Date: 2008-04-17 05:59 pm (UTC)
From: [identity profile] fpb.livejournal.com
I don't think so. You have to remember that it was a very bloody age. World War One was followed by the Russian civil war, which was possibly even bloodier (records are uncertain) and by a considerable amounts of violence in Turkey, where the ancient Greek communities were annihilated, the Balkans, Kurdistan, Arabia (the rise of the house of Saud) and Somalia. It may be that the general instability and decline in living standards caused by the war[s] may itself have encouraged the disease. However, this Spanish flu has some miraculous properties: the first mention I came across of it spoke of ten million dead, then a couple of years ago it was twenty, and now you mention forty! How can a disease be so retroactively deadly?

Date: 2008-04-18 12:21 am (UTC)
From: [identity profile] rfachir.livejournal.com
The book I read said 40, so that's my "first and best" truth. All others require "unlearning" and are therefore suspicious.
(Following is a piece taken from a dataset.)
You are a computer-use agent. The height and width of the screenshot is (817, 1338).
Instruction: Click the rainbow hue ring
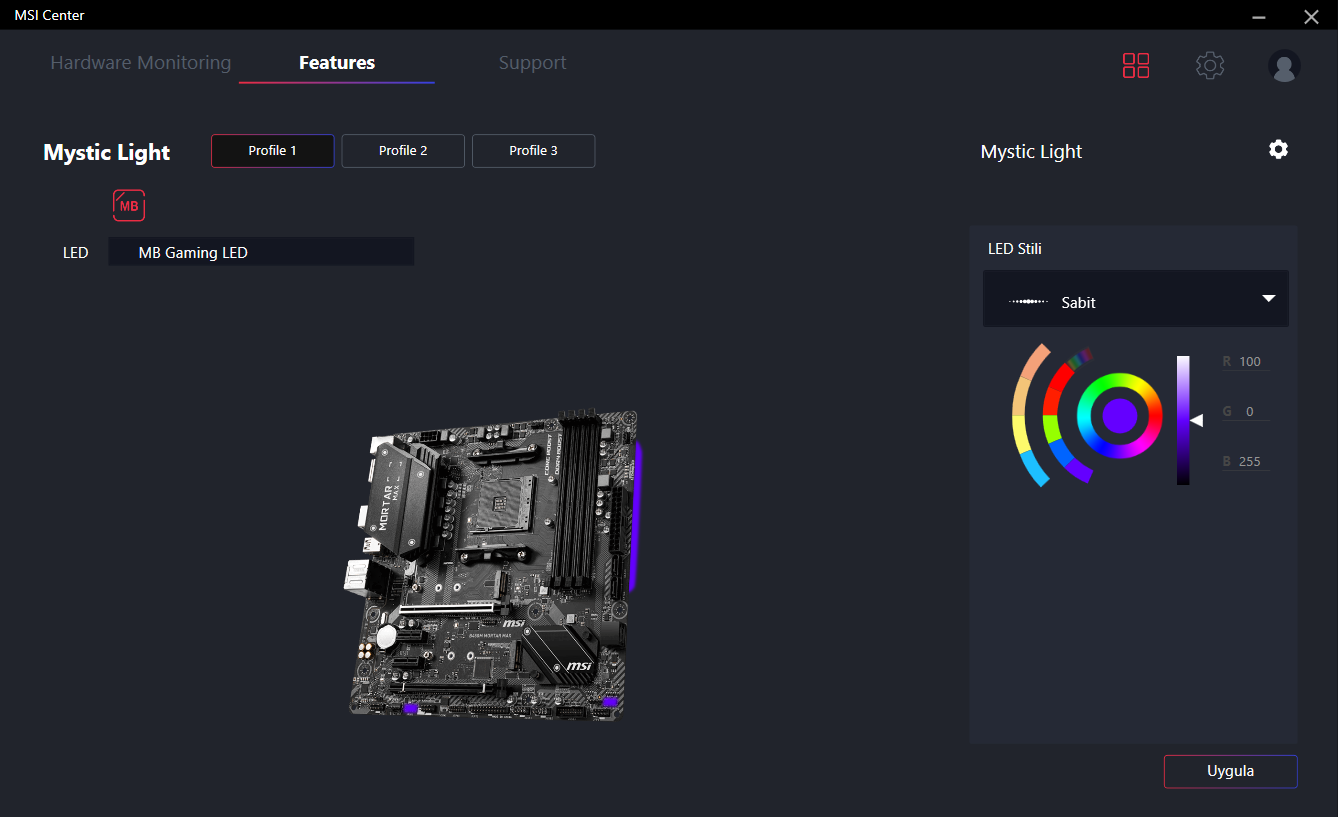[1119, 382]
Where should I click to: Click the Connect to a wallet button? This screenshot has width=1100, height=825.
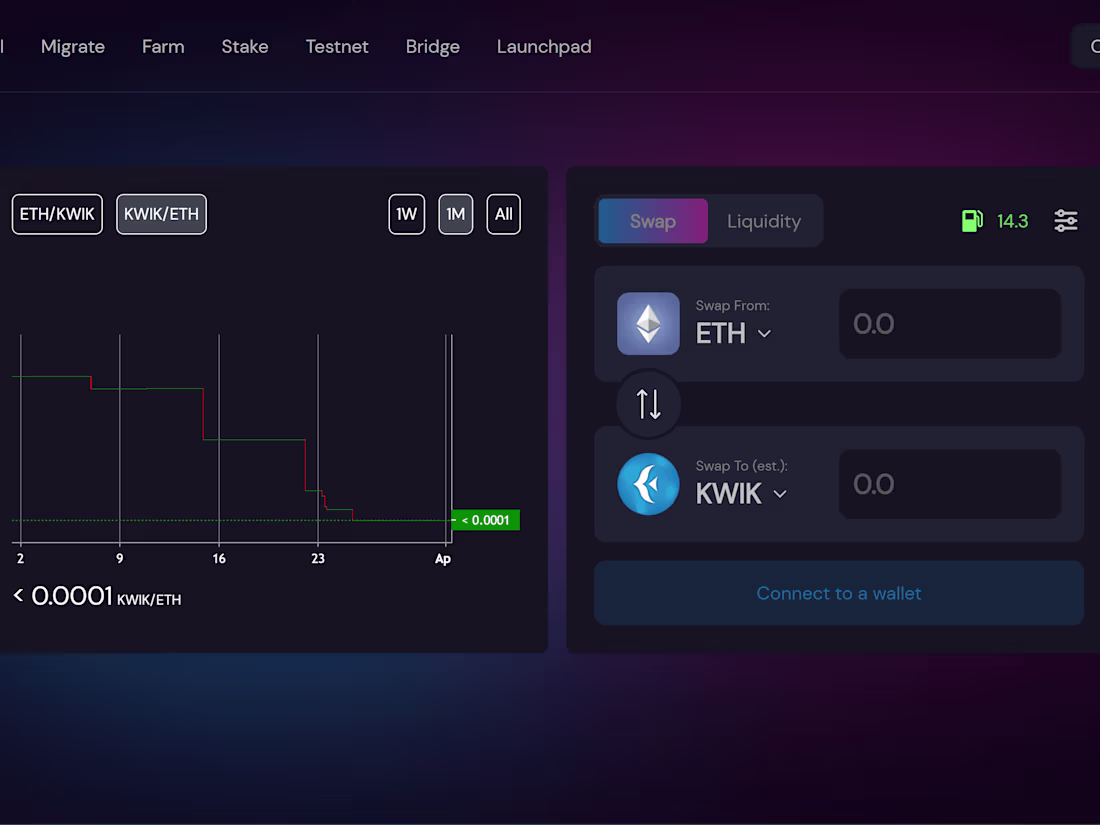pos(838,593)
Revising statistics is pretty common - it's one of those cases of the observer influencing the observation. Like happily ever after endings, unbiased data colletion is a myth we hold too dear. We make our data dance to the tune we choose. Very arbitrary.

The other number I heard was "half a billion people infected." - so some recovered and some never appeared sick.

Date: 2008-04-18 07:40 am (UTC)
From: [identity profile] fpb.livejournal.com
Fair enough. I am pretty well read about the Great War and its consequences, but I have not actually made any serious study of the Spanish Flu epidemic, so I cannot have an opinion either way.